▸ **Exercise aim**
Answer these questions from the newsletter excerpt below:
(a) In what month and year does the newsletter excerpt say George Floyd was murdered?
(b) Into which three categories did Chavous separate institutional actions?
(c) Which college is named as having hired new diversity staff members?

▸ **Passage provided**
•••••

Welcome to Race on Campus. If you’ve been reading this newsletter over the past month, you know that our reporters — Sarah Brown, Katie Mangan, and me — have been following up with a few colleges that made racial-justice promises after the murder of George Floyd in May 2020. This week, Sarah offers a window into that reporting process and what it says about the state of the racial-equity movement.


Tabbye Chavous, director of the National Center for Institutional Diversity at the University of Michigan at Ann Arbor, attributed some of the stunted racial-justice progress to the “parallel pandemics.” Covid-19 has forced some staff who would have been working on DEI efforts to switch gears, and long-term planning has taken a backseat, Chavous said. So she’s trying to have some grace.

But some of our reporting experiences demonstrate a common pitfall, Chavous said: college leaders’ making promises without a full understanding of how to advance them. “Awareness and good intentions and affective commitments are not enough,” she said. And too often, she said, college leaders are reactive — waiting for external pressures to hit before moving forward on diversity initiatives — instead of proactive.

Chavous separated institutional actions into three categories: relief, recovery, and reconfiguration. For a college to succeed on its DEI goals, steps must be taken to immediately relieve the burdens that people are experiencing, she said, like emergency financial aid for students disproportionately affected by the pandemic. Another example would be compensation for faculty and staff members who’ve shouldered extra responsibilities in recent months, such as designing new antiracism workshops.

Relief and recovery actions lay the groundwork for reconfiguration, she said — in other words, long-term strategic priorities like making the curriculum more inclusive and diversifying the faculty.

When colleges hire new diversity staff members, like Bates College did, Chavous said, campus leaders also need to make sure that they’re clear with new hires about the vision for the position, so there’s no disconnect between expectations and reality.

•••••

▸ **Data supplied**

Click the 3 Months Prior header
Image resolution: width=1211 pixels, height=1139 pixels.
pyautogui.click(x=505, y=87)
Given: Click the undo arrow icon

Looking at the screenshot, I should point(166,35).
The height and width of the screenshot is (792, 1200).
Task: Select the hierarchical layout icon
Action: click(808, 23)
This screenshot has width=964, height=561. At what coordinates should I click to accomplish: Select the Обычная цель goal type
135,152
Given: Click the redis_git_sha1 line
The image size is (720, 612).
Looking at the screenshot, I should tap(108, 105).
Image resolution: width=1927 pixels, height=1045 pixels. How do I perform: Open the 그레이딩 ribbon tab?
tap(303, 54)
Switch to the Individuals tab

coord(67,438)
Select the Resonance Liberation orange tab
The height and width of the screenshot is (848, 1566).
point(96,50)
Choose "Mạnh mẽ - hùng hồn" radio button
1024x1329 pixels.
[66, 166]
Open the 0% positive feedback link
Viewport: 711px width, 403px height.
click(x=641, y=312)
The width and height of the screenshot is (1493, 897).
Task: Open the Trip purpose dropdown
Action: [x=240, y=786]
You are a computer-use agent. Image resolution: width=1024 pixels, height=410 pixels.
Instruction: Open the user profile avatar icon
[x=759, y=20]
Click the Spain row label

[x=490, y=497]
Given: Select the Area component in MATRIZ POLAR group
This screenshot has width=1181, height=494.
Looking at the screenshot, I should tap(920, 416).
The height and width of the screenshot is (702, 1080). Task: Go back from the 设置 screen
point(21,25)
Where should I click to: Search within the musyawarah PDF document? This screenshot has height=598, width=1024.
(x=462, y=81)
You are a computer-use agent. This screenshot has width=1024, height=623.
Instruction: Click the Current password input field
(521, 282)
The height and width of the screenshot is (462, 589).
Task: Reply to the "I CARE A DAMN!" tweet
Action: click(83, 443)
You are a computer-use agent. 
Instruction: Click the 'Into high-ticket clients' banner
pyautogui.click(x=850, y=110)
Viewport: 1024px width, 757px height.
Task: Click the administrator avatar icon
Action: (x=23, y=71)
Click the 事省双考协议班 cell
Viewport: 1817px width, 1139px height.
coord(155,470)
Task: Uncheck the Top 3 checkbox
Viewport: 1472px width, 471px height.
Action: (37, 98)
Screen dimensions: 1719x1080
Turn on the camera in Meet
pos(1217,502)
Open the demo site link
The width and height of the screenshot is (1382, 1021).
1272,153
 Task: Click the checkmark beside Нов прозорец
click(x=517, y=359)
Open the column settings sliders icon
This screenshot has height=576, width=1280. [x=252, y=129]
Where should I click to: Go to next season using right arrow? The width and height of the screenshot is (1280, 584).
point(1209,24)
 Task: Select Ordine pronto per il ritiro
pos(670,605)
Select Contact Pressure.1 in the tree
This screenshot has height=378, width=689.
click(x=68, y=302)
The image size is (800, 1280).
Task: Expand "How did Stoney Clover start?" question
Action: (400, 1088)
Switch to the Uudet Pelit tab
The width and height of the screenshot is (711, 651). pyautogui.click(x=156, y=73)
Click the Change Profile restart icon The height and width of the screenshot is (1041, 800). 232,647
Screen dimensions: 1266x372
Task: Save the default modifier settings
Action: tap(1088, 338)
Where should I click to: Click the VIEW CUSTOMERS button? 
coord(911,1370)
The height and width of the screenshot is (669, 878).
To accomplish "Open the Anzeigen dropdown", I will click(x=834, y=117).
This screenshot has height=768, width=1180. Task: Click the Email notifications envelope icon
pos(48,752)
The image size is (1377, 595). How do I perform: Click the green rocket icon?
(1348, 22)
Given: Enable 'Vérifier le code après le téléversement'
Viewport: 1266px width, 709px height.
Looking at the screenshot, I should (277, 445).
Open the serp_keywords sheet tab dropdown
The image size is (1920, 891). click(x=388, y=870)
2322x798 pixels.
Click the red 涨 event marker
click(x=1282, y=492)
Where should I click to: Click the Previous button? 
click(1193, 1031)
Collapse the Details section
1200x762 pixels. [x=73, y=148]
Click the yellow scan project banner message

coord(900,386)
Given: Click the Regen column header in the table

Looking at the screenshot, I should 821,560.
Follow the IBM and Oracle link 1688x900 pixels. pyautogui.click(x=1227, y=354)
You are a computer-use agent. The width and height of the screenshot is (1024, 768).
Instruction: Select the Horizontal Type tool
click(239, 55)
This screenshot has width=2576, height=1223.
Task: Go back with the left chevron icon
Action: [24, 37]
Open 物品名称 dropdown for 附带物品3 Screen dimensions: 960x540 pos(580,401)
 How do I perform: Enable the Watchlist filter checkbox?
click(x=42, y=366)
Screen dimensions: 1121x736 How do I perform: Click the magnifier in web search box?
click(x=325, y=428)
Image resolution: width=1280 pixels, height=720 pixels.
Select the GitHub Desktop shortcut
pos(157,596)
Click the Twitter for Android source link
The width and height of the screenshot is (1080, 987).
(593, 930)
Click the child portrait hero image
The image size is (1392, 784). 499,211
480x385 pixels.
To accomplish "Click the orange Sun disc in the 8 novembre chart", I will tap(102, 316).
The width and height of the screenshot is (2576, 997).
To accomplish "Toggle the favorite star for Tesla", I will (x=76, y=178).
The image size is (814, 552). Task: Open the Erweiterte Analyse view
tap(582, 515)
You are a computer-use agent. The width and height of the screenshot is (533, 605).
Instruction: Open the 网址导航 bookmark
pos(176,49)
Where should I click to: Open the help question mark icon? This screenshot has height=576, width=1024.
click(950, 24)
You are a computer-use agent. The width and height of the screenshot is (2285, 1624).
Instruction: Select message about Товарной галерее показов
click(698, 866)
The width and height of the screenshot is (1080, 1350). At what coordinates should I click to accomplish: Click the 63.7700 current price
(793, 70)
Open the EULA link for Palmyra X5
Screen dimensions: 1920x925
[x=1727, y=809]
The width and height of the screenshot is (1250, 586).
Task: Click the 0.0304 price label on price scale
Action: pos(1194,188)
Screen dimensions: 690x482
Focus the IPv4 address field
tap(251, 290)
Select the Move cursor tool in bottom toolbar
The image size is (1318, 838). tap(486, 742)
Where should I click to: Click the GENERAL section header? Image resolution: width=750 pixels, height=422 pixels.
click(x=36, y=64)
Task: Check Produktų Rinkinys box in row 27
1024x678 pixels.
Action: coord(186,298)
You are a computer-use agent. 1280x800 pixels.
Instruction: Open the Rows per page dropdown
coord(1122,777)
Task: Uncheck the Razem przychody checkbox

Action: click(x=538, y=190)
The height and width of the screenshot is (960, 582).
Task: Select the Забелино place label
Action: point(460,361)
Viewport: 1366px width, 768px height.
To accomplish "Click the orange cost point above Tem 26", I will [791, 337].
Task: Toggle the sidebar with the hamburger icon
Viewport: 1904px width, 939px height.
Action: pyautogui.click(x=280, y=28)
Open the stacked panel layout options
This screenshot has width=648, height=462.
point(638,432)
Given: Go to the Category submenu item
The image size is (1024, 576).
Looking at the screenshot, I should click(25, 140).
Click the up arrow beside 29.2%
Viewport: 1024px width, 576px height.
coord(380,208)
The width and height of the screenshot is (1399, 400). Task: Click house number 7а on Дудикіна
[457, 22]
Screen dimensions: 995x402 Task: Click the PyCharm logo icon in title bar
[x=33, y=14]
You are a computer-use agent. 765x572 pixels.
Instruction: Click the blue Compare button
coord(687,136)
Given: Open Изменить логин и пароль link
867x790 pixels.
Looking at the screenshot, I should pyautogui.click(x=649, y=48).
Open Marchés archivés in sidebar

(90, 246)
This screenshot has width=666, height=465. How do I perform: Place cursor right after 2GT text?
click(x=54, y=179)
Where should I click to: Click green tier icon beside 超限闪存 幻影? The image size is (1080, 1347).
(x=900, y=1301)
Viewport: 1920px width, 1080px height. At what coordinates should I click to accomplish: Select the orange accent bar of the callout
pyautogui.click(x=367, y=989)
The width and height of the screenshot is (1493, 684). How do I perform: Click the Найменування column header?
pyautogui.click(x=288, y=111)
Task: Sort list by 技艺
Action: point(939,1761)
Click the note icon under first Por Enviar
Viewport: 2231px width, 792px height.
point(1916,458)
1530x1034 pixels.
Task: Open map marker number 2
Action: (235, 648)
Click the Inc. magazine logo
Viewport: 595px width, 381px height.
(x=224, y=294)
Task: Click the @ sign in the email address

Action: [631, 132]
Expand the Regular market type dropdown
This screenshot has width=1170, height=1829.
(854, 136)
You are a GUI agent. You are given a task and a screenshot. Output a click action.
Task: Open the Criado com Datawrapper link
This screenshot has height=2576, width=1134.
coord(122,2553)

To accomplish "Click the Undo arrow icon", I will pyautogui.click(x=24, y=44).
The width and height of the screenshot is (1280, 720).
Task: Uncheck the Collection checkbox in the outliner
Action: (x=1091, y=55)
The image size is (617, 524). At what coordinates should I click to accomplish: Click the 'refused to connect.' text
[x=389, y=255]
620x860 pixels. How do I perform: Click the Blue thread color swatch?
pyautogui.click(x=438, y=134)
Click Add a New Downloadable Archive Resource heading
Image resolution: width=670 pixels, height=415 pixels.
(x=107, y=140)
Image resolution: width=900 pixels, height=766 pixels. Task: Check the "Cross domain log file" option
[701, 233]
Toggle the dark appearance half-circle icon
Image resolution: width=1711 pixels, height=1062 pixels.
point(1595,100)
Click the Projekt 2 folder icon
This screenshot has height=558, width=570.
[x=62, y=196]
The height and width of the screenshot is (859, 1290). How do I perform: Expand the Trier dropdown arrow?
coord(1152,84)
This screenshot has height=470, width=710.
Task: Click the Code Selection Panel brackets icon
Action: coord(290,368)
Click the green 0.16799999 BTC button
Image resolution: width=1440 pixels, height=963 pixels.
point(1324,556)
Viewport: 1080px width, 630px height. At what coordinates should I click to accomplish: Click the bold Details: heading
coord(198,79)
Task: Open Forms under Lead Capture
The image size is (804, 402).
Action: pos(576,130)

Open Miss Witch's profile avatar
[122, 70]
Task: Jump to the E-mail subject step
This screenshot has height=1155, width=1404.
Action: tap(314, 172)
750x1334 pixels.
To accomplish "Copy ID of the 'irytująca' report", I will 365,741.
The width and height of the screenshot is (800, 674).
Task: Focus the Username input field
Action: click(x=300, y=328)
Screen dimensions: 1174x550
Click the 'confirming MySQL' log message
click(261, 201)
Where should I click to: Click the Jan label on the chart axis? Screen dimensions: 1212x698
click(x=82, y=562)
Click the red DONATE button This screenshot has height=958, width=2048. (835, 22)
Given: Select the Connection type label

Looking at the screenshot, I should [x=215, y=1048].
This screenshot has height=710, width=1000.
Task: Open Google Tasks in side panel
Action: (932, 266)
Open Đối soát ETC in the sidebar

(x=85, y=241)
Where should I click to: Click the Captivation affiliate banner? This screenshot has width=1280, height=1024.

•••••

▸ **Answer to the problem**
(a) May 2020
(b) Relief, recovery, and reconfiguration
(c) Bates College